>Хрущев громит интеллигенцию! На трибуне оправдывается Андрей Вознесенский. В президиуме третий справа Леонид Брежнев, четвертый – Михаил Суслов.
>Легендарный «Метрополь», 1979 год. Слева направо снизу вверх: Борис Мессерер, Фазиль Искандер, Андрей Битов, Василий Аксенов, Евгений Попов, Виктор Ерофеев, Белла Ахмадулина, Андрей Вознесенский, Зоя Богуславская.
Новогодний вечер был прекрасен, и желание передушить гостей придавало ему внутренней энергичности. Шампанское и садизм сочетаются пикантно.
Напротив за столом сидел Василий Аксенов, и мои друзья, сбросив культурные личины, обращались к нему на ты и вообще с хамским равноправием. А одна лысая дубина, записной весельчак-тамада, утомительно дудел свои темы, слова не вставить.
Они типа давно знали Аксенова, понимаешь. Меня представили, я оказался влипшим в окружающий воздух до неподвижности и с негодованием завидовал развязным болтунам, шутившим с Аксеновым.
– Эге, ребята, да вы, я вижу, взялись за дело всерьез, – одобрительно сказал Аксенов, когда по отмашке Генделева я скрутил пробку очередному литру «Абсолюта». Сам он сдержанно общался с бутылкой бордо. Он ее и принес, правильно прогнозируя ситуацию. Он бегал по утрам и играл в баскет.

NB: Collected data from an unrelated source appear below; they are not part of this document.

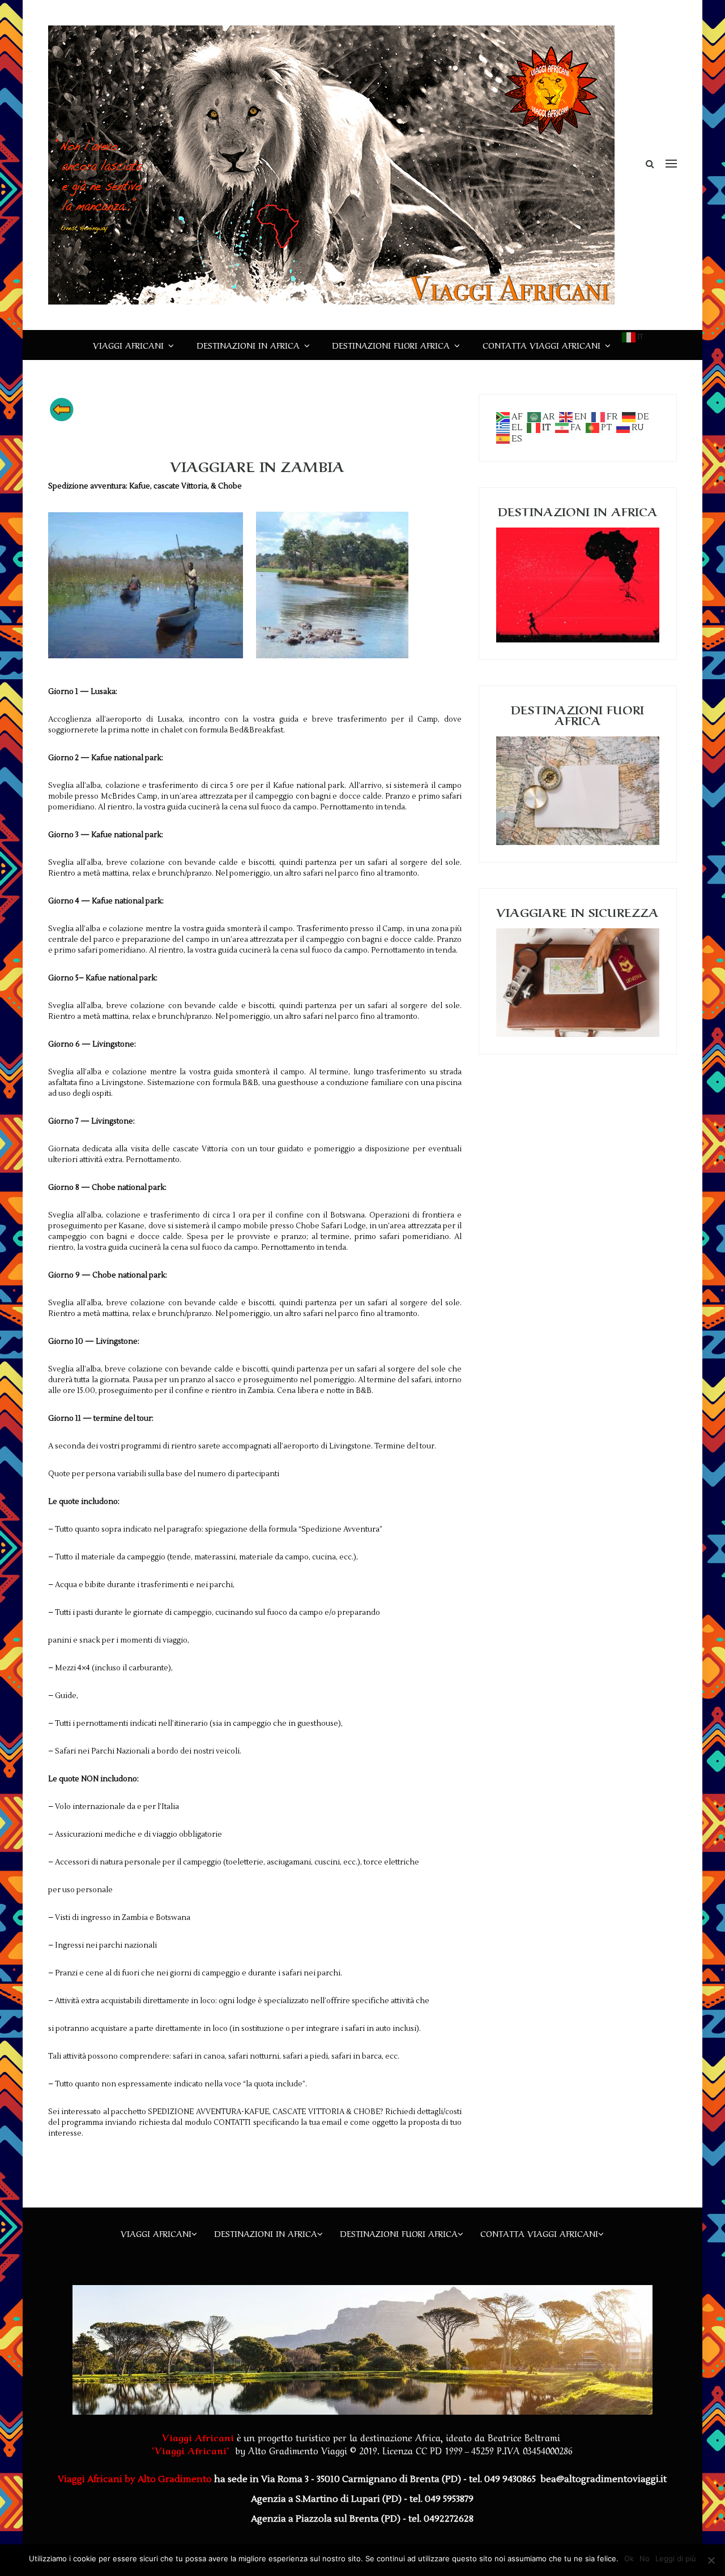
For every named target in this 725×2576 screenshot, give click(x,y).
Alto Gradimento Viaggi (297, 2450)
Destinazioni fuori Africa (391, 344)
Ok (629, 2558)
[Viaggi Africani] (331, 164)
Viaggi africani (128, 344)
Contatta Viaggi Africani (541, 344)
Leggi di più (675, 2558)
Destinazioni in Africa (248, 344)
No (644, 2558)
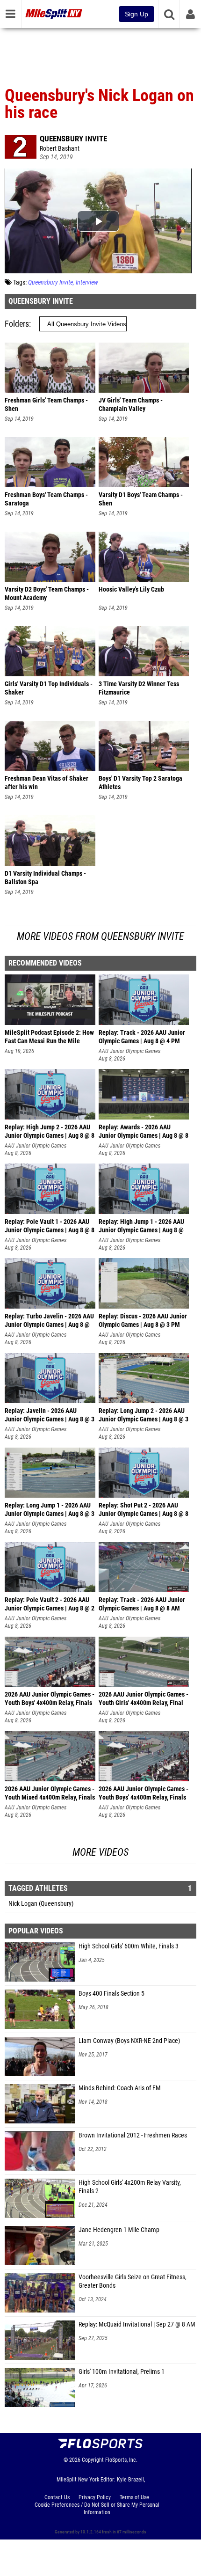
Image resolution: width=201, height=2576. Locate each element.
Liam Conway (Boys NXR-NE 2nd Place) (129, 2041)
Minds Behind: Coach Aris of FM (120, 2088)
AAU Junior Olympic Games (129, 1051)
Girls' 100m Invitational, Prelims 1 (122, 2372)
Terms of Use (134, 2497)
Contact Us (57, 2497)
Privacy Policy (95, 2497)
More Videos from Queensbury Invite (100, 936)
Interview (87, 282)
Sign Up (136, 14)
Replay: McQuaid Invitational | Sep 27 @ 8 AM (137, 2324)
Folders (17, 324)
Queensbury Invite (73, 138)
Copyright (93, 2460)
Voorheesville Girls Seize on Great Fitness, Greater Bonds (133, 2281)
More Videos (100, 1852)
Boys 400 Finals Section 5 (111, 1994)
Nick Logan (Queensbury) (40, 1904)
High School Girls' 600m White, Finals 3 (129, 1946)
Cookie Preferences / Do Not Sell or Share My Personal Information (97, 2509)
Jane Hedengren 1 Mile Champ (119, 2230)
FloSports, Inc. (121, 2460)
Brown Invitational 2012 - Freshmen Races (133, 2135)
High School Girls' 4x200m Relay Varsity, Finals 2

Уже рухнул Союз, и Аксенов наезжал в Москву периодами. Ему вернули гражданство и дали квартиру в высотке на Котельнической. Сумасшедшая жизнь в разоренной и обогащающейся Москве была непонятна. Литература рухнула в нети, советские писатели ушли под горизонт растерянно и ошеломленно.
Я встал и со злобной значительностью вбил тост про классика, честь сидеть рядом, пусть каждый знает свое место, и несмотря на окружающее, на прошлое и будущее, все отлично.
– А ты, Мишка, со своей ледяной эстонской жизнерадостностью, – сказал Кабаков, – только оттеняешь трагичность жизни русских писателей.
– Такой русский, хучь в рабины отдавай, – чмокнул цитату Генделев.
Аксенов был немногословен, дружелюбен и лукав. Он был естественно прост – никакой дистанции между ним и тобой. Спокойный мужик, сипатый голос, у глаз морщинки. Курит и слушает.
Я сидел и смотрел.
Когда он ушел, мы вдруг сразу напились.
Ни одна крупная личность не бывает понята до конца.
Любая крупная личность являет собой портрет и летопись эпохи.
Кто был ОН и кто был я – когда пятиклассник на забайкальской станции Борзя читал в журнале «Юность» странную повесть «Коллеги»? Странная она была тем, что люди разговаривали в ней не как в книжках, а как кругом на самом деле: это было непривычно и рождало некое непонятное волнение. И вся интонация повести была какой-то такой, как люди просто разговаривают о жизни и разных своих делах. Пятиклассник не отдавал себе в этом отчета, конечно, не мог это сформулировать, просто испытывал легкое приятное удивление от чтения: было в этом чтении доверительное узнавание интересной и настоящей жизни.
Это и была новая советская литература – молодежная проза оттепели: между писателем и читателем отсутствовало пространство взаимоусловленной фальши. И под уровнем слов всегда дышала наготове та подначка, с которой мы разговаривали между собой. Герои перестали выспренно вещать и прикрыли шуточками благородную сущность.
«Набравшись духа, он прополоскал рот двумя десятками английских слов. Капитан, сморщив лицо, слушал, а потом спросил:
– Ду ю спик инглиш? Френч? Джермен?»
– Слушай, как ты все это помнишь? – спросил Аксенов сорок лет спустя; это звучало так, словно он ответно возвращал мне тень сделанного ему комплимента.
– Ты это писал – а мы с этим формировались, в нас это осталось частью раз и навсегда воспринятой действительности, – ответил я.
И как только услышал свои прозвучавшие слова – я понял, что никакой лести тут не было, а была правда: просто странно и непривычно, что правда может звучать так – как заздравный тост. Или, того чище, надгробная речь, которая при жизни не имеет к человеку никакого отношения.